Backing up your digital data files is an effective way to preserve important information on your computer. Making copies and storing them in cloud storage, external drives, and discs can help you secure them for years to come. Just follow the 7-step guide below and you’ll be able to back up all your files in no time.
How to Back Up Your Digital Data Files | A 7-Step Guide
Step 1: Round Up Digital Data Files
Before learning how to preserve your digital data, you first have to round-up the files you want to keep. Important emails, apps, documents, photos, and videos are all examples of digital data you might want to save for future use.
Step 2: Convert the Files to Archival Format
Usually, when you create files on Photoshop or Microsoft Office, these programs save your work in proprietary formats like .psd or .docx.
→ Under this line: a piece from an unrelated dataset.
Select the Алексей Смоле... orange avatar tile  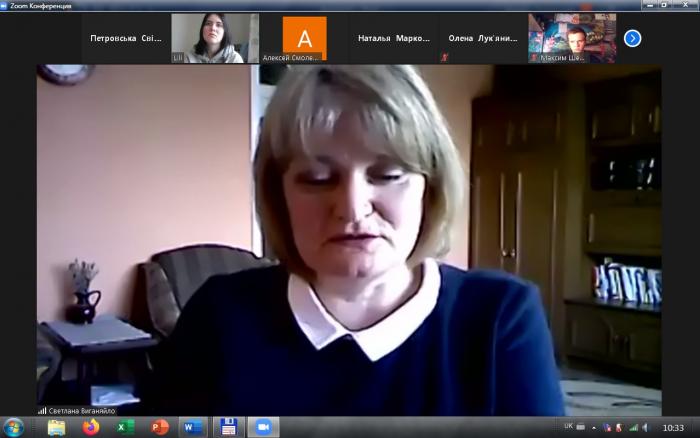pos(304,38)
The problem with proprietary formats is they can only be opened with specific paid programs. You may be able to access them now, but with the fast-paced advances in technology, these programs may not even exist in the near future.
To make sure you’ll still be able to open your files, it’s best to convert them into a more accessible format. So once you’ve decided which files to preserve, the next step is to convert them from proprietary to open formats. Here’s a list of the different types of digital data formats you can convert into open formats:
- Images: Portable Network Graphics (.png), Graphics Interchange Format (.gif), JPEG (.jpeg), Scalable Vector Graphics (.svg)
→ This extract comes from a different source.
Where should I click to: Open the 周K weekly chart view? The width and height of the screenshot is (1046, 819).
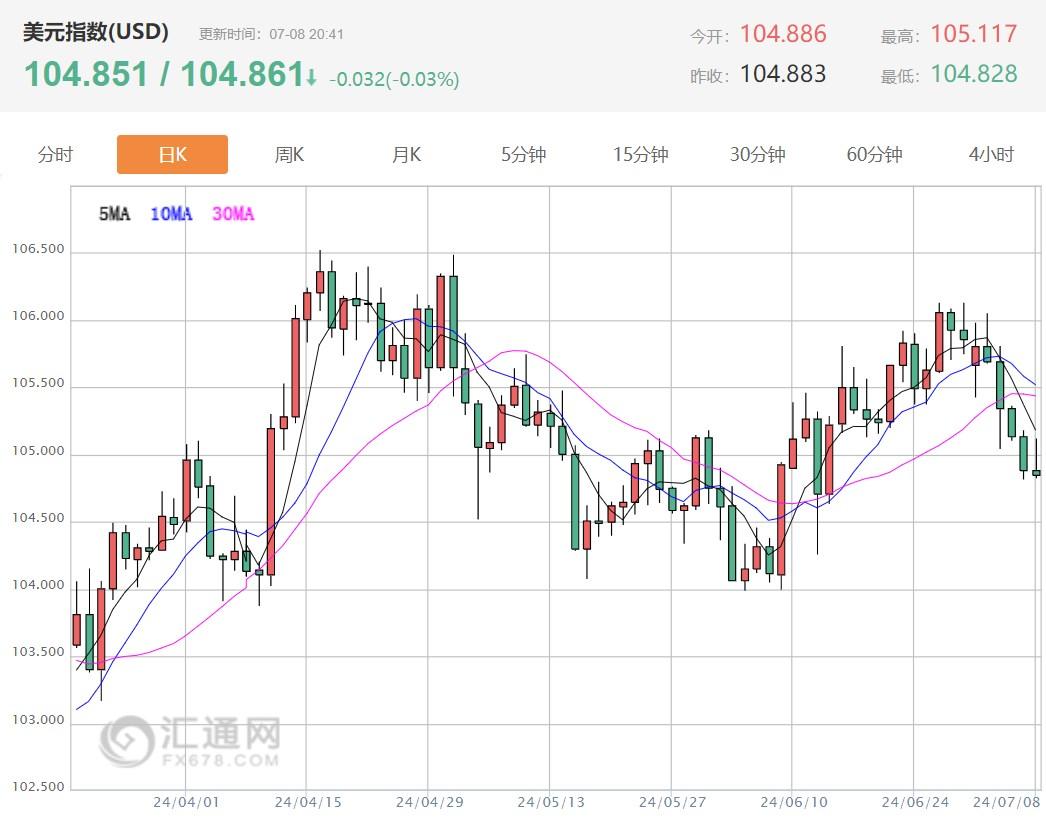tap(288, 154)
- Videos: Matroska Multimedia Container (.mkv), MPEG-2 (.mpg)
- Text Documents: Comma-separated Values for spreadsheet files (.csv), Open Document Text for general text files (.odt), Portable Document File (.pdf)
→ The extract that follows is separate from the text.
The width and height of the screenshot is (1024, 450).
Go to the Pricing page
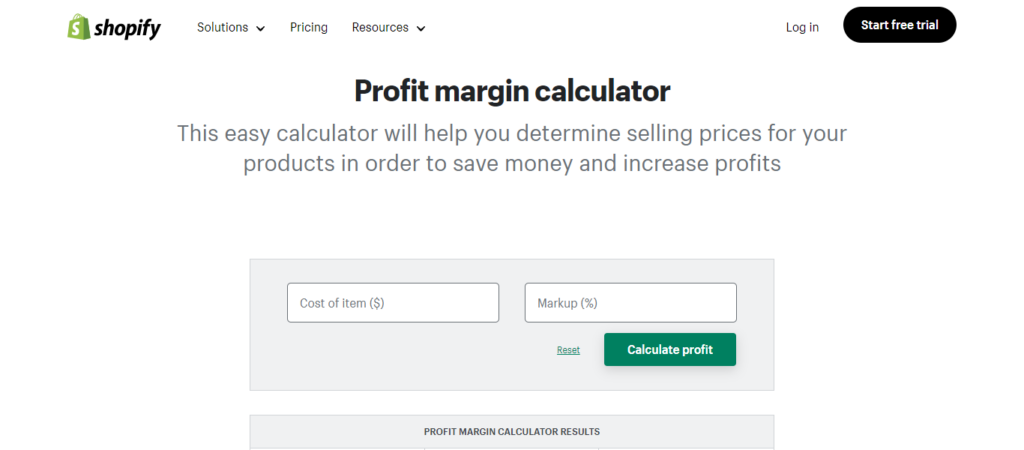coord(309,27)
Step 3: Choose a Storage Medium
After gathering all your files and converting them into open formats, it’s time to choose a secure place to keep them in. Nowadays, there are many storage mediums you can choose from:
- Cloud storage allows you to back up your files on an online Internet server. Popular examples of cloud storage services include Dropbox, Google Drive, OneDrive, and iCloud.
- External hard drives are also a good choice for storing your data files. You can get a reasonably-priced hard drive with a storage capacity up to 1 TB.
- Backing up your files in a USB Flash Drive is also a good way to go. Think of them as smaller and travel-friendly versions of external hard drives.
- You can also back up your files in CDs, DVDs, and Blu-ray discs. They may be considered old-fashioned, but the beauty about these discs is they’re widely available and affordable.
Step 4: Check for Storage Capacity
When you’ve chosen a storage medium for your backup files, check its storage capacity. Storage capacity for most hard drives and flash drives are measured in megabytes (MB), gigabytes (GB), or terabytes (TB).
Make sure the storage capacity of your backup device is at least twice as large as your files. For example, if all your files take up 5 MB of storage space on your computer, try to get a backup drive that can accommodate at least 10 MB of digital data.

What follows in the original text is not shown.